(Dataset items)
* * *

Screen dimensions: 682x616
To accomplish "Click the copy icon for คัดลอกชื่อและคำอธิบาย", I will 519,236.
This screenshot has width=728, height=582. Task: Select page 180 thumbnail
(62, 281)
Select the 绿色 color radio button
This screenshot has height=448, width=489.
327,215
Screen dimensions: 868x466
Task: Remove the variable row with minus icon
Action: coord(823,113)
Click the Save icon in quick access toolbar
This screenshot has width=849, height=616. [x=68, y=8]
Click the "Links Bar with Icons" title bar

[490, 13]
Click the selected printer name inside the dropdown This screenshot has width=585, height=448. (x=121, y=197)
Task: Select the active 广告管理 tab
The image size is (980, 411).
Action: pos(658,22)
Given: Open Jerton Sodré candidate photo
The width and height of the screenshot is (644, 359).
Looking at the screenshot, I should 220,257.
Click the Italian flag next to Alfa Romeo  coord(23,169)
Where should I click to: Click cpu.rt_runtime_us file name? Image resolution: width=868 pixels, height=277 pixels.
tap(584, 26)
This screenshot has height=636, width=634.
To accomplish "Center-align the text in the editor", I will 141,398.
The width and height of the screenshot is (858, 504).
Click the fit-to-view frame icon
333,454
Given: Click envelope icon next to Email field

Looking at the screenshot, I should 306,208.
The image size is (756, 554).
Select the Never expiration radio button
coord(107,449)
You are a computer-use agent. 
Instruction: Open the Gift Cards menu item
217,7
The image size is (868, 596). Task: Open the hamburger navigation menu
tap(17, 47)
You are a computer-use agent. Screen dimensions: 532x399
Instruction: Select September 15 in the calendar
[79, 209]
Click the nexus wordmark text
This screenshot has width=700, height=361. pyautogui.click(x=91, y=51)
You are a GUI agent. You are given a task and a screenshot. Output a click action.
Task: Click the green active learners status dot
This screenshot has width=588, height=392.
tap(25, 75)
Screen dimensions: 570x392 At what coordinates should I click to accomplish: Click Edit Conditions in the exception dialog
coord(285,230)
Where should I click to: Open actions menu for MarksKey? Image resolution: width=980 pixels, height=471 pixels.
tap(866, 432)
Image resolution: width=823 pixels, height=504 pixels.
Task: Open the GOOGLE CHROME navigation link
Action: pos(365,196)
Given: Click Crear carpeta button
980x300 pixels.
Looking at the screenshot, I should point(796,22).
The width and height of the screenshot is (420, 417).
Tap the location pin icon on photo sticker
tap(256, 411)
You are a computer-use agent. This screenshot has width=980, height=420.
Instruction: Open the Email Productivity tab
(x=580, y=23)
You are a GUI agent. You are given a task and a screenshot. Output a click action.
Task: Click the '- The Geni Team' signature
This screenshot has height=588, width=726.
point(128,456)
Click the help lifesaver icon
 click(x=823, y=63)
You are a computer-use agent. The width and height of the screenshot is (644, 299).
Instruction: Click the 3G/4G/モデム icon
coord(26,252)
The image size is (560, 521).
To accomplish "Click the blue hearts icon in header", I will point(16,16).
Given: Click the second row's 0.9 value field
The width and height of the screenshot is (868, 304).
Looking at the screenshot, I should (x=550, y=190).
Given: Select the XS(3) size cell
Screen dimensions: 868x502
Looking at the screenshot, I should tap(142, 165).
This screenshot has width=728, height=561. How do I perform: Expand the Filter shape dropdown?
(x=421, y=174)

* * *

## Exercise directions
What is the number of lines in the records holding "computer"? Give the number alone.

## Response box
4